AHS tightens belt with hiring, salary freeze

A hiring freeze has been issued by Alberta Health Service in an effort to cut costs.

Cost cutting will not impact patient care, AHS says

Vickie Kaminski, president and CEO of AHS, announced measures Thursday to save money at the provincial health board. (CBC )

A hiring freeze has been issued by Alberta Health Services in an effort to cut costs.

The freeze was announced Thursday, though it was put in place before Christmas.

In a news release, AHS president Vickie Kaminski said it is "fair and reasonable for AHS to control costs in light of the current financial position for the province."

Other cost-cutting measures include no salary increases in contract negotiations, a salary freeze for management, and ​tighter controls on severance payments, which totalled $28 million over three years. 

There are also smaller measures being taken to reduce costs, including monitoring cellphones to avoid roaming fees and a new "attendance awareness" program to cut back on the number of employee sick days, which AHS said costs about $190 million each year.

Premier Jim Prentice said he was concerned about "sloppiness" of AHS cellphone use. 

Hundreds of AHS cellphones had bills in excess of $500 a month, which added up to $835,000 over 18 months, mostly due to roaming charges. 

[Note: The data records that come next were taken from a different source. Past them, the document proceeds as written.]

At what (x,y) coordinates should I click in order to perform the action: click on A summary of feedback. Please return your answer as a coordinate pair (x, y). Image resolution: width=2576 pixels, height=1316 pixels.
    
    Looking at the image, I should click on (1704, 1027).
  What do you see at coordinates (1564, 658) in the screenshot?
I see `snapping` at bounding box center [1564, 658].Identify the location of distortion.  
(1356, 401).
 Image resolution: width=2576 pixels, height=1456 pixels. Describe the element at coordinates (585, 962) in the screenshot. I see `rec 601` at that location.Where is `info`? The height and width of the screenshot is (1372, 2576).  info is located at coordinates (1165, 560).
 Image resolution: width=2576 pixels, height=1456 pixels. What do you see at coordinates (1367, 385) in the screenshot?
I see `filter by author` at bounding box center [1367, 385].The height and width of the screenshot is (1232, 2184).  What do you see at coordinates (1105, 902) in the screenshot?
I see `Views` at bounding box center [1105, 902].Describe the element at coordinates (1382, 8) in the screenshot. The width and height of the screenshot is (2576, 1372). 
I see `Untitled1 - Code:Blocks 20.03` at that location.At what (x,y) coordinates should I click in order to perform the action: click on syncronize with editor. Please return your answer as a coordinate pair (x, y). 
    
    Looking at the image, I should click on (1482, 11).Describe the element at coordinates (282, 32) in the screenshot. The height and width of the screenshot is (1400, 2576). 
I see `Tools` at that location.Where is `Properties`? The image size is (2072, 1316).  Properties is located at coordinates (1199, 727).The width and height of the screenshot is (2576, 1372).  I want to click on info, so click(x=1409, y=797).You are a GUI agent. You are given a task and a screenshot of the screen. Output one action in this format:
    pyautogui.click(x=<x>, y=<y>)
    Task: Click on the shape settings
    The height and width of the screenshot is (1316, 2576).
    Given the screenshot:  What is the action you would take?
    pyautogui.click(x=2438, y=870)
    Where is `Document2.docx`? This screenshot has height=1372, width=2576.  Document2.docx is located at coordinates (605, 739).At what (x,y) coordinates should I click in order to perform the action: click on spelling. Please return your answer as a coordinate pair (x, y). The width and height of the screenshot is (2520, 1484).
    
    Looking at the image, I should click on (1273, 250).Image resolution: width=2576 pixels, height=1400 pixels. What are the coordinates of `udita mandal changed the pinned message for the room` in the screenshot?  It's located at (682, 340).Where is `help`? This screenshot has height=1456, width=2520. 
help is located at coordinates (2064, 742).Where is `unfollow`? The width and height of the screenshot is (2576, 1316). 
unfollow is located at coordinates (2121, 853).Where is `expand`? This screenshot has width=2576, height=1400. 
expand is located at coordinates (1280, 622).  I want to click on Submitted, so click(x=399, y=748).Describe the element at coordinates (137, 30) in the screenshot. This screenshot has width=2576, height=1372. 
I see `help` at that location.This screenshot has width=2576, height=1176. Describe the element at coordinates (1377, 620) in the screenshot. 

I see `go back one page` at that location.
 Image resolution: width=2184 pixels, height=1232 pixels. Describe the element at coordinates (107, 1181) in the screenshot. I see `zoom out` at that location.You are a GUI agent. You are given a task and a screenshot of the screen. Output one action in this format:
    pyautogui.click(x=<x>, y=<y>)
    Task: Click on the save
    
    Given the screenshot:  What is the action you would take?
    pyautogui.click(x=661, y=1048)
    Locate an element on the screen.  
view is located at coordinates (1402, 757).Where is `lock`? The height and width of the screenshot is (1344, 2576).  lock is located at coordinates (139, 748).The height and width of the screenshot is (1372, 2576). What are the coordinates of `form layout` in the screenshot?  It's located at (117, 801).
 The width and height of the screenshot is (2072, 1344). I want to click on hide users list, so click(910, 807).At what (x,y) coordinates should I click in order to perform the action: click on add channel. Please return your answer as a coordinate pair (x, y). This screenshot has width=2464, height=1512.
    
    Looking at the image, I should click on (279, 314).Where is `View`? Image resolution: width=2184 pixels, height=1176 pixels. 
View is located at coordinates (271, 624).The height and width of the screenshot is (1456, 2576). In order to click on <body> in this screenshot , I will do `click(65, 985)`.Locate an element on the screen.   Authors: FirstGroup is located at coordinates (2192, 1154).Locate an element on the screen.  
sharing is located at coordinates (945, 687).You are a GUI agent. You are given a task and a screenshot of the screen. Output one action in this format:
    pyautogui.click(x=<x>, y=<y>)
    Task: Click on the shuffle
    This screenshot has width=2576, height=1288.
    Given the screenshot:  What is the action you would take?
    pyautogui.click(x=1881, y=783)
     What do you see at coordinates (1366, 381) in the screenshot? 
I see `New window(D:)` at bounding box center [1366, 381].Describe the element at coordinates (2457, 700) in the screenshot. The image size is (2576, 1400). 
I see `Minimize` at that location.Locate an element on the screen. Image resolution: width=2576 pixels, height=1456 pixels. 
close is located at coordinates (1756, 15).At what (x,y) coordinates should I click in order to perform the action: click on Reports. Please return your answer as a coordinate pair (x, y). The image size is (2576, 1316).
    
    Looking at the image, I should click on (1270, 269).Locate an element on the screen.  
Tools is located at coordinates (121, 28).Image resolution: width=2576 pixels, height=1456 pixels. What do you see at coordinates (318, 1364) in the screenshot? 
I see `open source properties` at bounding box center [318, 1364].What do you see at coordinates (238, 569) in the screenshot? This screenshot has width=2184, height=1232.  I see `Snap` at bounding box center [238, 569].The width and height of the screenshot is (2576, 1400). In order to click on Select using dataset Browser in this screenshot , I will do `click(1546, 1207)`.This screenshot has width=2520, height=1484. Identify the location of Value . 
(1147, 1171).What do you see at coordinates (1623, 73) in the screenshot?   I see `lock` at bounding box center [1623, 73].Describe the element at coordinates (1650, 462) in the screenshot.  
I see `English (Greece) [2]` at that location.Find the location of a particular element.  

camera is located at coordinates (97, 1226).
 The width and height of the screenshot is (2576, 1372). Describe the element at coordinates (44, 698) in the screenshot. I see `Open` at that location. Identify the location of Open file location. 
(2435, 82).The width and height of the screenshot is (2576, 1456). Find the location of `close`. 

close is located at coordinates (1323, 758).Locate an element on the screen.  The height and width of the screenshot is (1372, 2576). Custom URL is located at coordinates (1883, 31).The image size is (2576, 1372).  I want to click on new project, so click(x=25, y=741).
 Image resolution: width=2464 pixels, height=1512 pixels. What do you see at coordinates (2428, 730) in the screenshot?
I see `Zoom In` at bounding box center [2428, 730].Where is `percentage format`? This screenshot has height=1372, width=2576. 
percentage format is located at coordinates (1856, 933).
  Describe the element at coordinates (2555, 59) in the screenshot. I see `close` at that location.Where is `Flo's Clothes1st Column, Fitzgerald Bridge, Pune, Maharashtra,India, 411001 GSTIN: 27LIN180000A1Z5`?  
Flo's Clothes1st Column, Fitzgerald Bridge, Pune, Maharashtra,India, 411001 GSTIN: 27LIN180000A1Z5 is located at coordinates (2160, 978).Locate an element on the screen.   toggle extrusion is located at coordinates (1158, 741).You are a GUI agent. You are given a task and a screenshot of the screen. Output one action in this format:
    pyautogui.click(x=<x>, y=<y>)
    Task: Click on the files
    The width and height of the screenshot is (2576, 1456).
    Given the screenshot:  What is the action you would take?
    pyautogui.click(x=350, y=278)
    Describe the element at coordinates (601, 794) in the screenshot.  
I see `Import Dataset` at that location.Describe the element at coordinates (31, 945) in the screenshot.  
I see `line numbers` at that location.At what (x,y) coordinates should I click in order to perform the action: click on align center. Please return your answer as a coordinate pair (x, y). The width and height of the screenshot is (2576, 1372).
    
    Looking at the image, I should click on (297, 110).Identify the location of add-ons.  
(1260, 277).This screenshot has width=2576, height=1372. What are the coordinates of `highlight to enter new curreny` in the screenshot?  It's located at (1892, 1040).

Prentice said if people don't know how to use a cellphone properly outside of Canada, they shouldn't have one.

“It's fair to say that there seem to be a lot of smartphones at AHS but a large number don't seem to have smart people attached to them," he said. 

"They seem to be bringing this under control, and they had better."

Kaminiski assured Albertans that cost cutting will not have an impact on patient care.

However, Heather Smith, president of the United Nurses of Alberta, said a hiring freeze will further compromise patient care. 

"The fact that we continually have overcapacity, and not just in the urban centres anymore, means that we have more patients and no staff increases and it's very difficult," Smith said. "It compromises the safety of patients right across the province." 

Kaminski also promised a review of the management structure at AHS. 

The province is reviewing expenditures after the price of oil dropped dramatically last year.